Microsoft have centralised records management across the Office 365 environment. For example, the creation and management of records disposal/retention classes (called ‘classification policies’) is now carried out in the Security and Compliance Admin centre of the Office 365 portal. Records managers need to be assigned specific roles to do what they need to do (and I would argue, the corporate records managers should also be Site Collection Administrators on every site, preferably via a Security Group).
It doesn’t matter if the record is in Exchange or in SharePoint (or some of the other Office 365 applications), a classification policy can be applied wherever it is. When implemented correctly (based on a good architecture model), classification policies can provide the recordkeeping context required to link records over time.
Third, just like a home subscription to Office 365 with cloud storage is more cost effective than buying the product as before, most IT organisations have seen the benefits of moving their enterprise agreement licencing from per-device licence (where the licence is based on the computer) to a per-user licence (where the user can use the product on multiple machines including mobile devices or from home). This has also allowed them to shift storage (and the costs of maintaining servers, including technical staff) from their own or hosted data centres to the Microsoft cloud (which, ironically, may be in the same hosted data centre).

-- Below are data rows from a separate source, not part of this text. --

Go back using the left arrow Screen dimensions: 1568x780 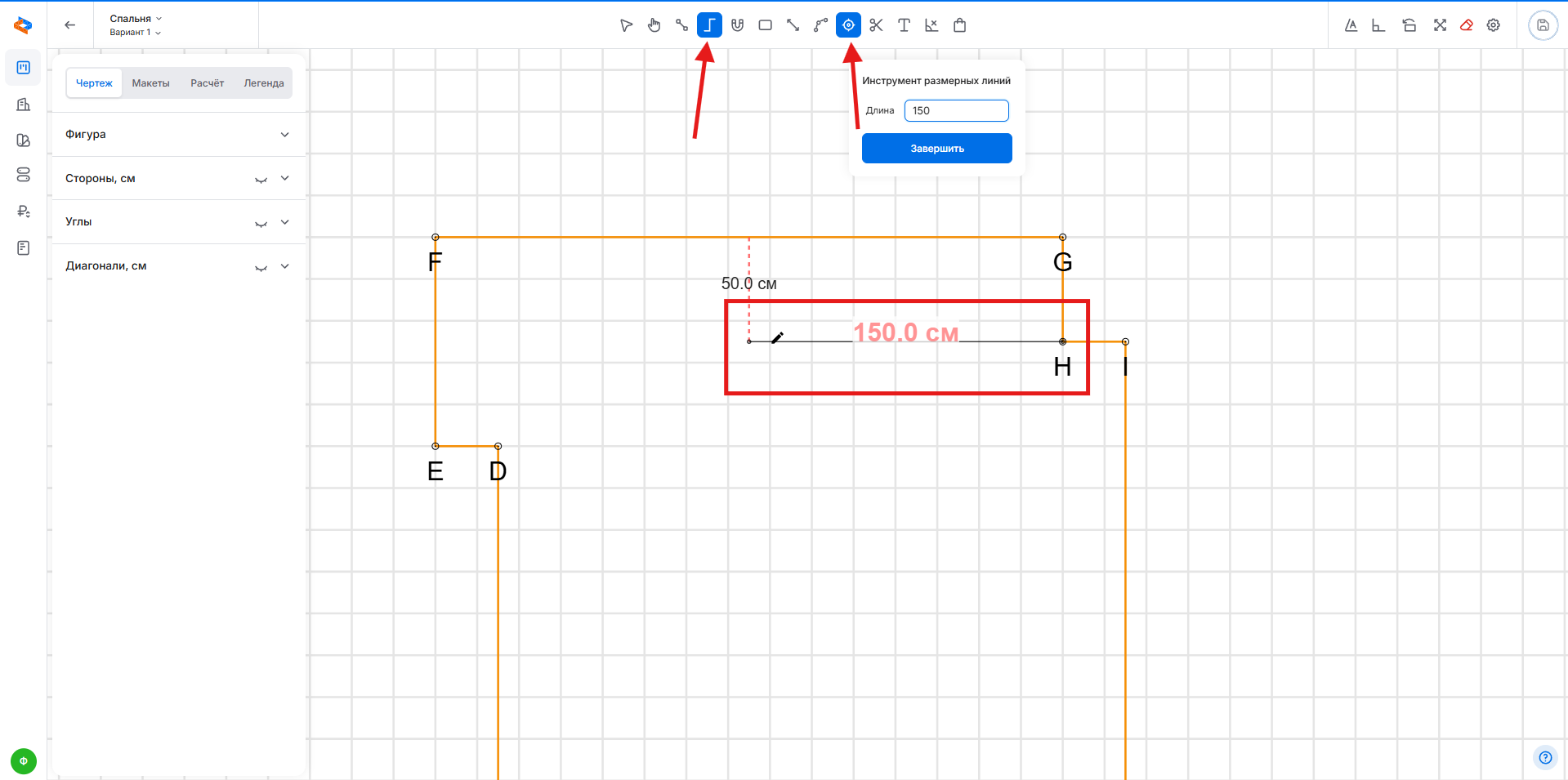pos(70,25)
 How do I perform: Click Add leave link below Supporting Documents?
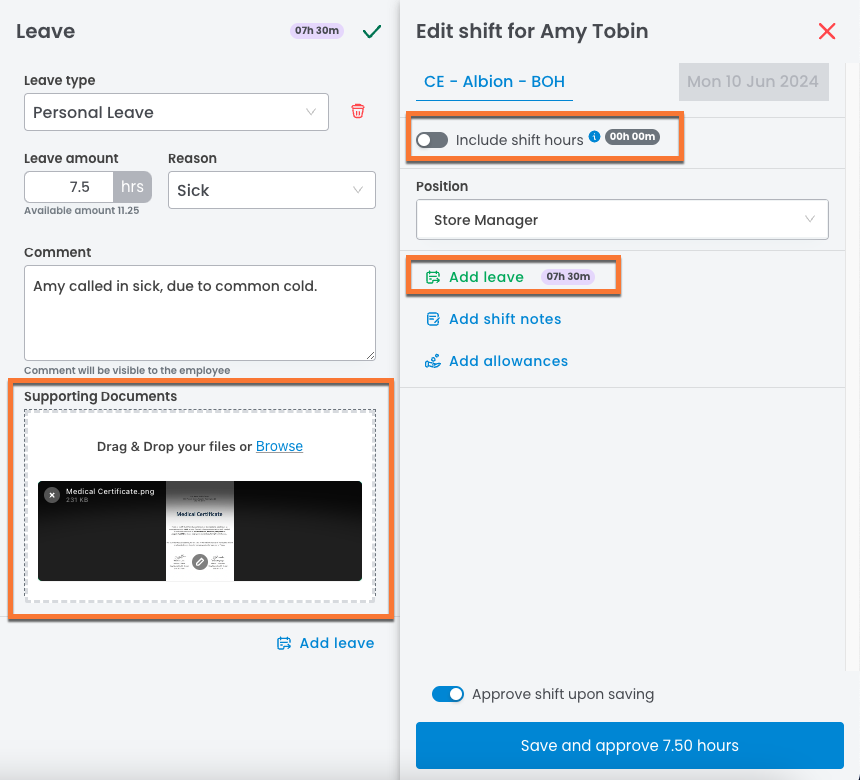tap(336, 643)
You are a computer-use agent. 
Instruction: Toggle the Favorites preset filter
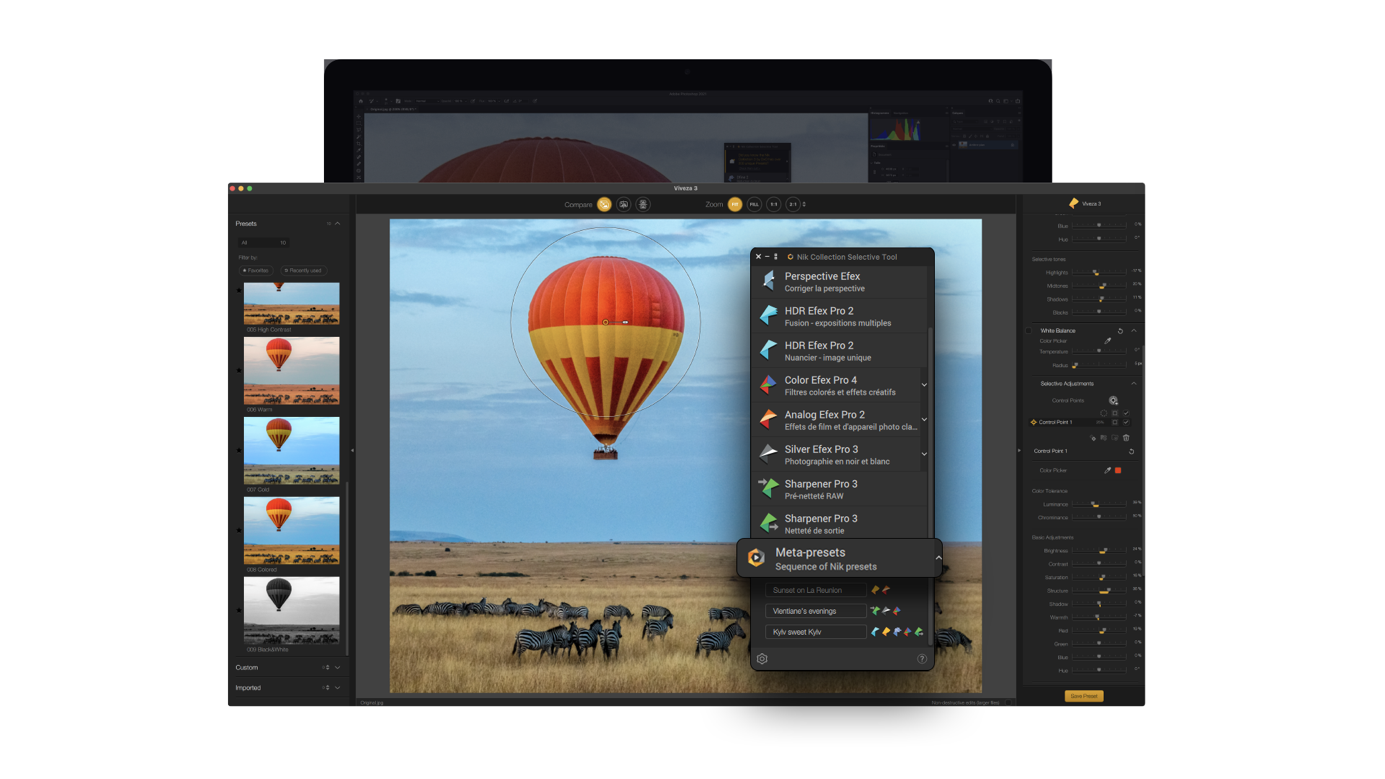(256, 270)
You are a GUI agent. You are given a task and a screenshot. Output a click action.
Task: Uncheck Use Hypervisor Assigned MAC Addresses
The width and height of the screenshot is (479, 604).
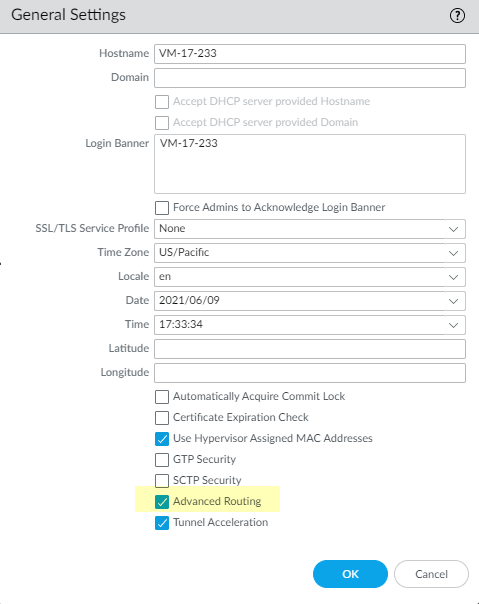(162, 439)
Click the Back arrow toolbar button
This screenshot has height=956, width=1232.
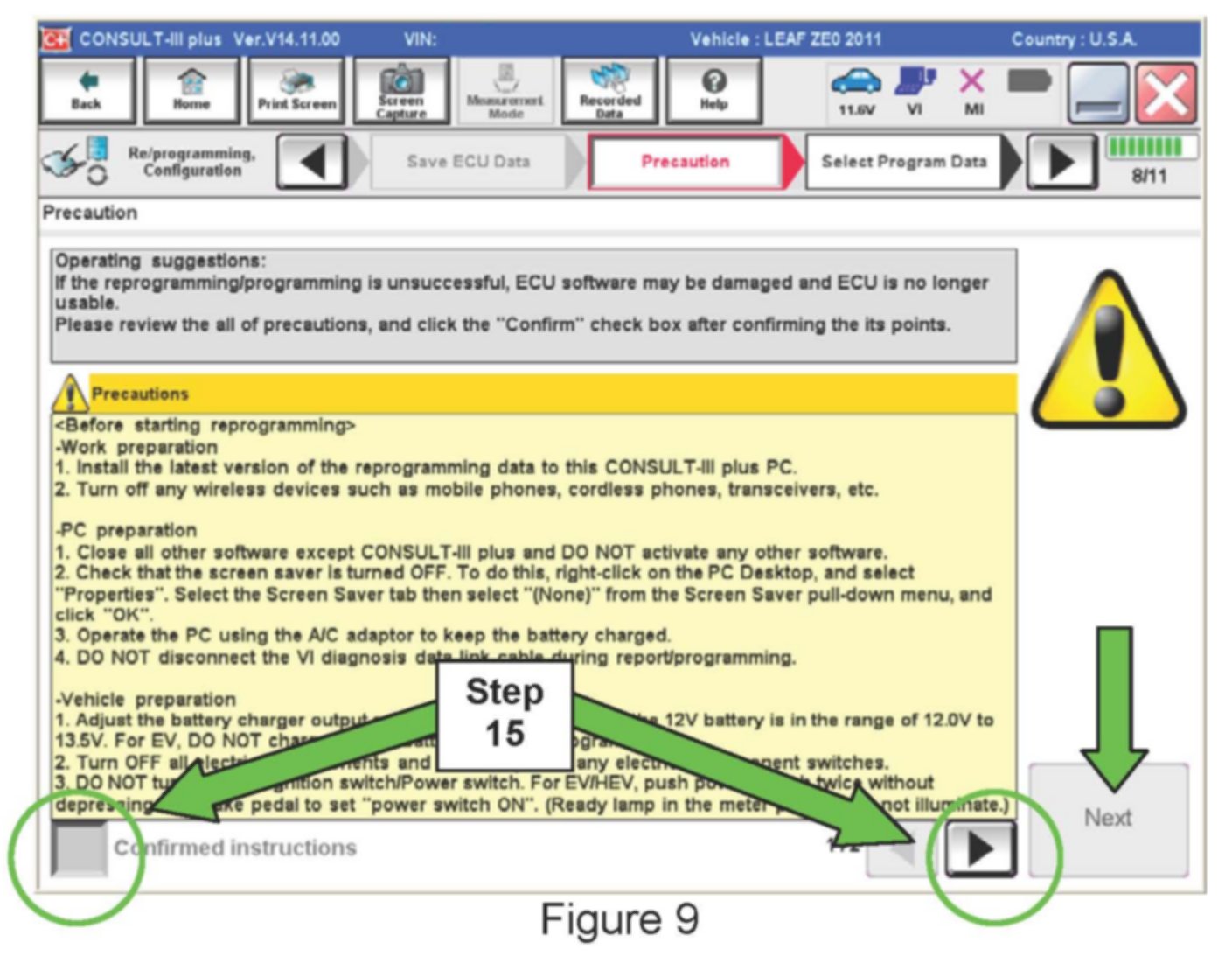tap(87, 91)
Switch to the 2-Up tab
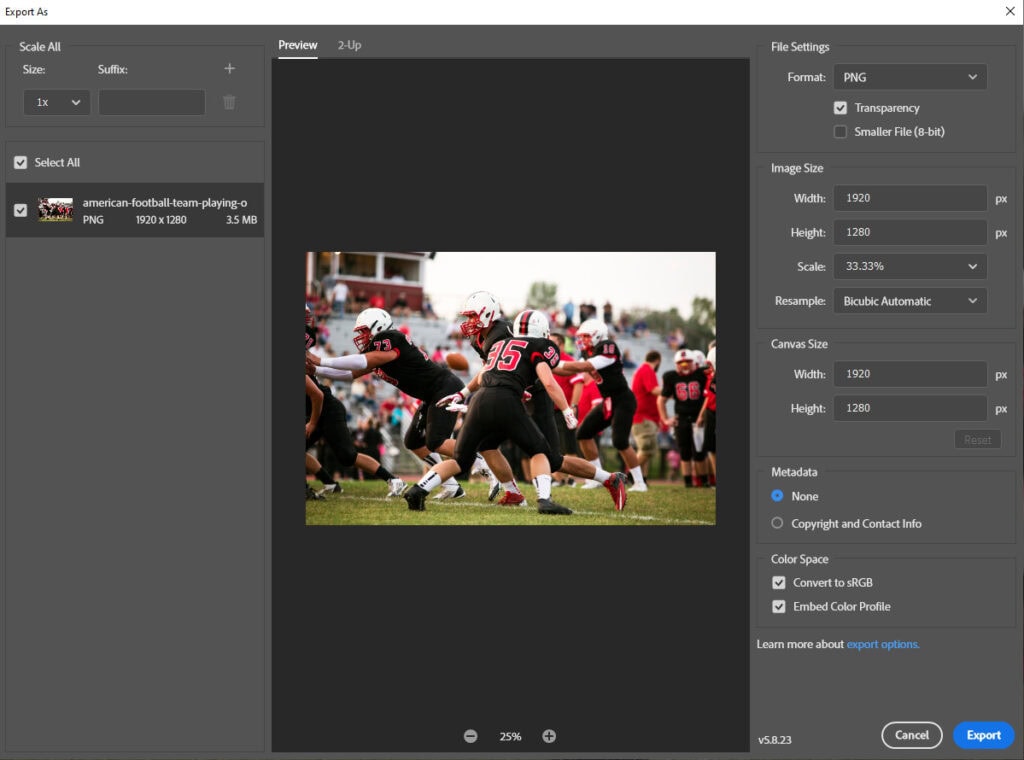 click(349, 45)
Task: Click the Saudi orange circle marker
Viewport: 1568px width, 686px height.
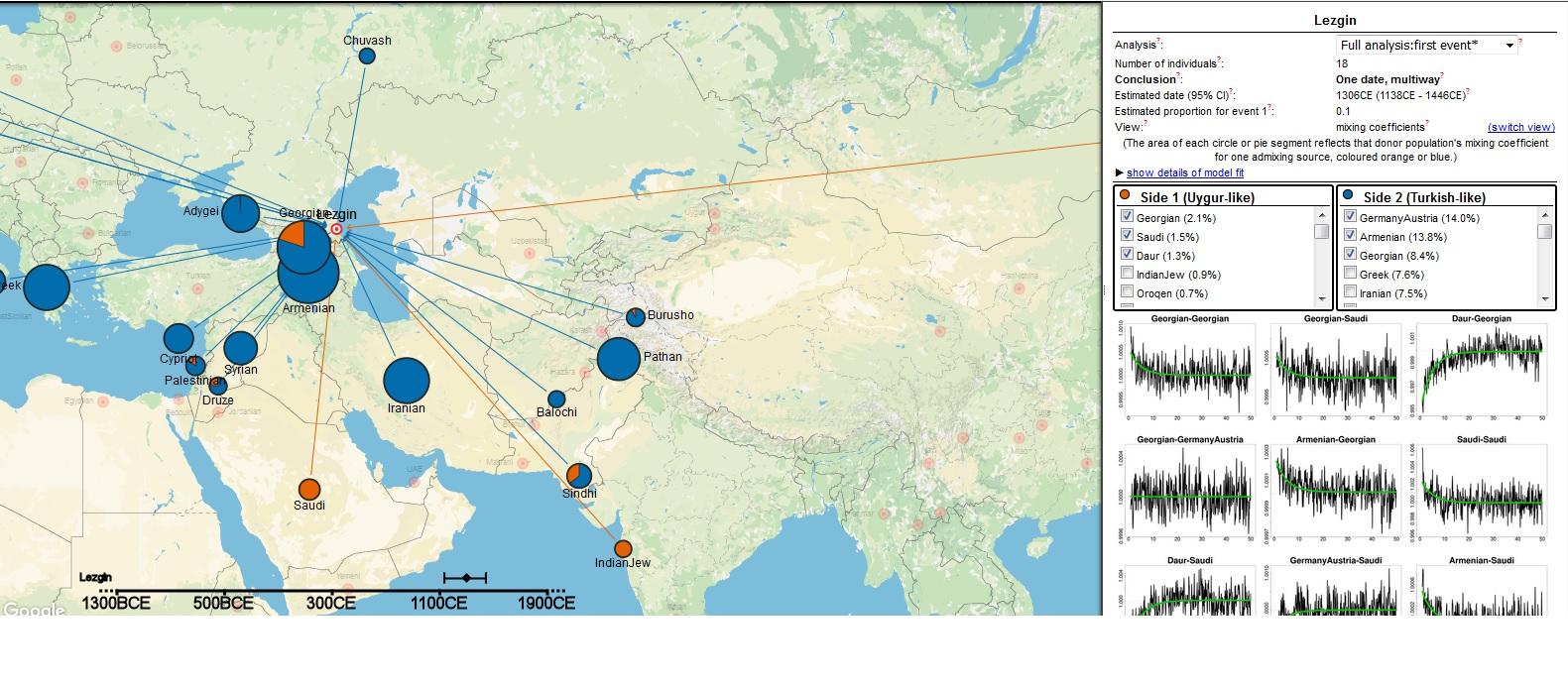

One large organisation that I’m familiar with had around 30TB of storage in the data centre; by acquiring Office 365 E3/E1 licences, they had 45TB – PLUS, 1TB for each user’s OneDrive. I suspect this point is not known to most records managers (first point above), who simply see the CIO’s introducing or rolling out Office 365 for no obvious reason.
Fourth, SharePoint has traditionally been many things to different people because it has always had a dual nature – publishing/intranet and team sites.
This is no different in SharePoint Online but the options to customise are now fewer (thankfully). Communication sites are a simple and elegant way to publish information, while team sites (including Office 365 Group-based team sites) are more or less the functional replacement for network drives (OneDrive for Business replaces personal drives).
In my opinion, it is important for anyone getting involved with SharePoint to understand this – that SharePoint Online is NOT the same as the ‘old’ SharePoint on-premise that could be customised to do just about anything.
Keep it simple, using the very rich ‘out of the box’ options, and it begins to make more sense. Plus, as noted already, users can synchronise SharePoint document libraries to File Explorer and work from there, so their experience can be more or less exactly what it is now using network drives.
Can you manage records in SharePoint Online? Absolutely, keeping in mind that SharePoint Online is very much a part of the Office 365 ecosystem and should not be considered a standalone application as it was when installed in an on-premise server.
Records managers need to get up to speed (quickly, in my opinion, although I’ve been saying it for years) with not only the recordkeeping functionality already in SharePoint Online and be SharePoint System Administrators (to give them access to the SharePoint Admin portal) and Site Collection Administrators, but also really need to understand the Office 365 portal and the relevant parts of the Security and Compliance Admin Centre including classification policies, ediscovery options and audit options.
Good insights Andrew. There is still a gap in your thinking about using a library like a network shared drive. Folders are the only way to navigate File Explorer. In CMS & ERM, folders are used for moving documents based on statuses that take documents out of active circulation.